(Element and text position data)
┌────────

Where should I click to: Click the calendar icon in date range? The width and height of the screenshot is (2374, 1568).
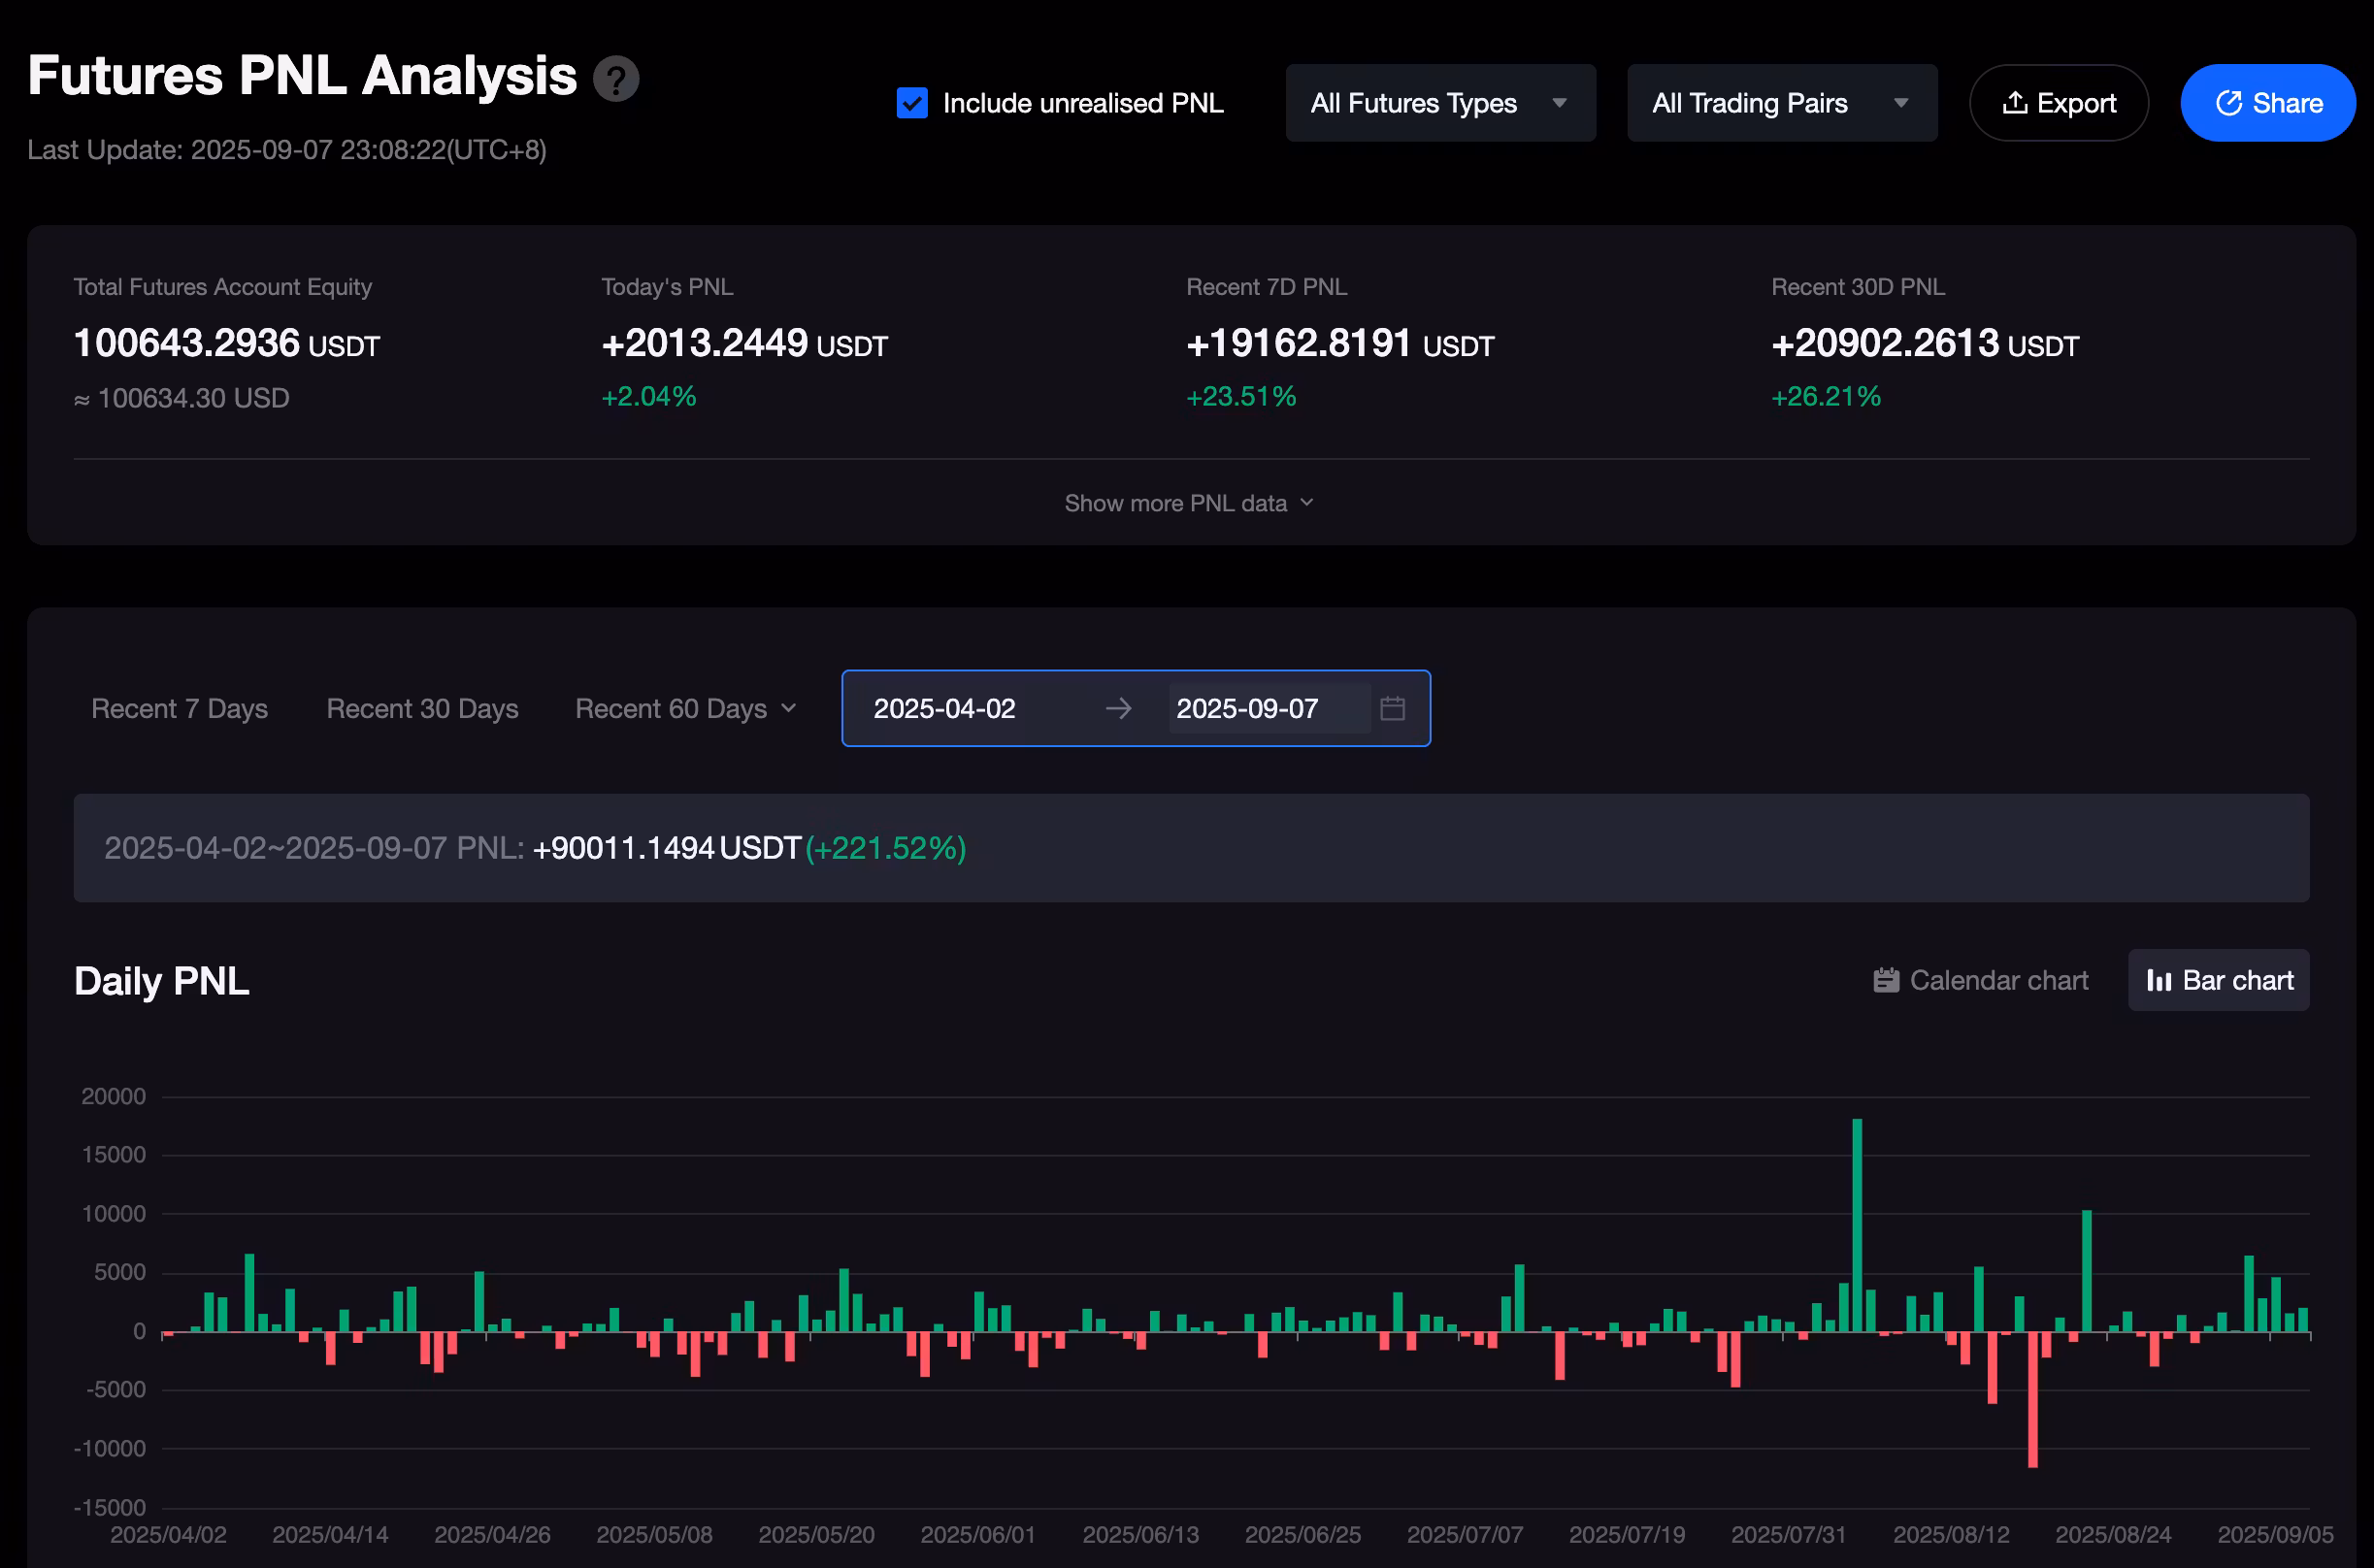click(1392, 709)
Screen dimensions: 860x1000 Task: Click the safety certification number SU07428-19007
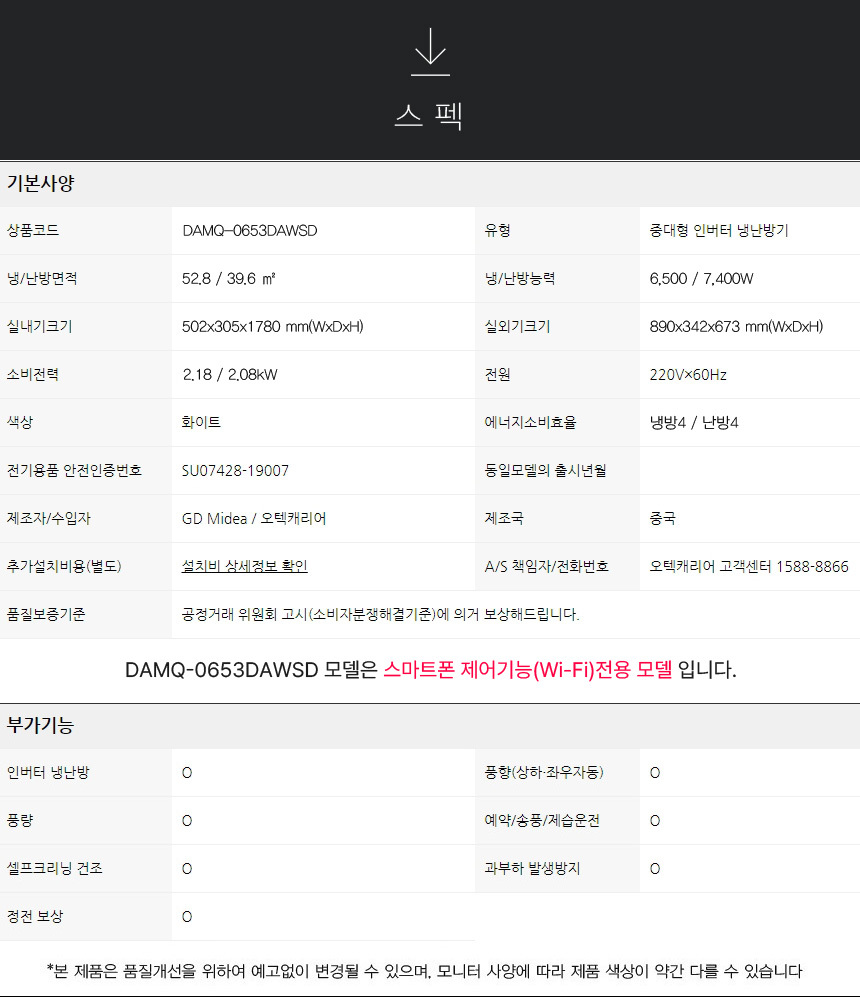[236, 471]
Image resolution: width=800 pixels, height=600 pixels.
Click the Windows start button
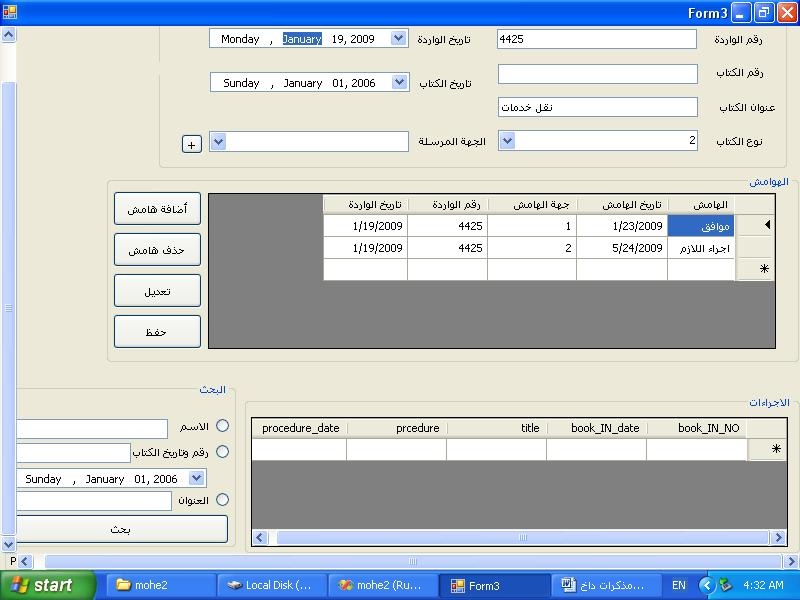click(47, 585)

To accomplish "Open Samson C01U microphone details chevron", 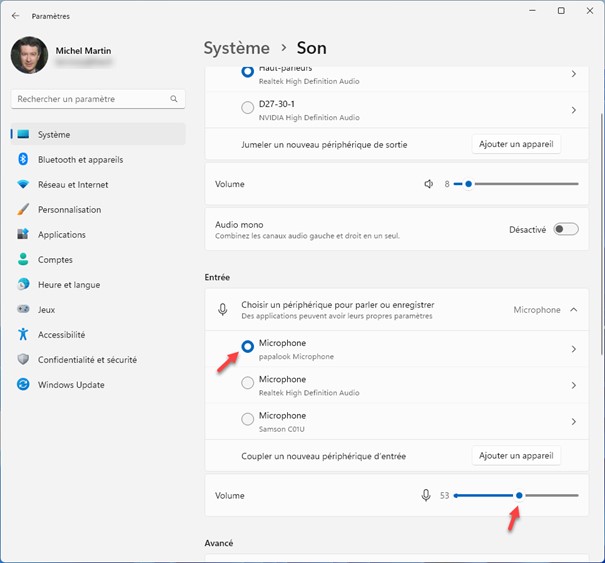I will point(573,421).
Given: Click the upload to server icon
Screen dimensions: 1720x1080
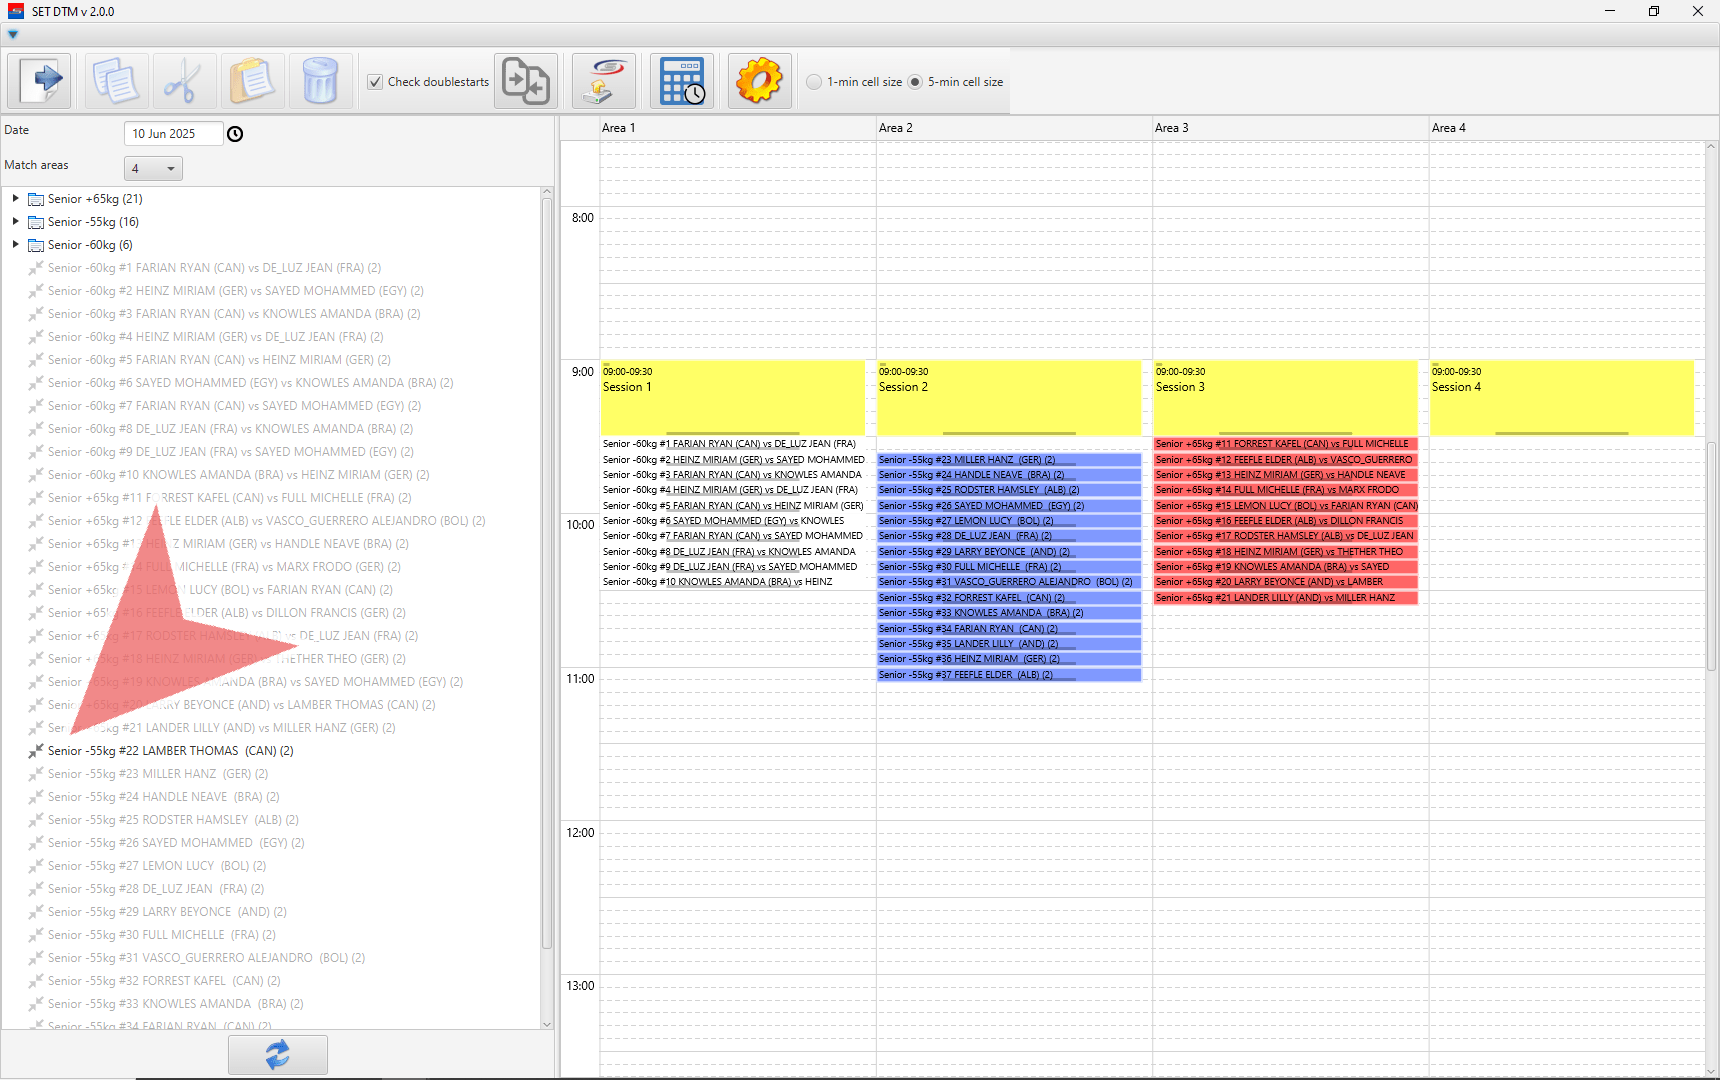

└────────

Copy the records exactly, from the line containing "Given: Click the upload to server icon" through the end of the records, including both ends. Omit the pictures from your answer.

- **Finished exercise**
Given: Click the upload to server icon
Screen dimensions: 1720x1080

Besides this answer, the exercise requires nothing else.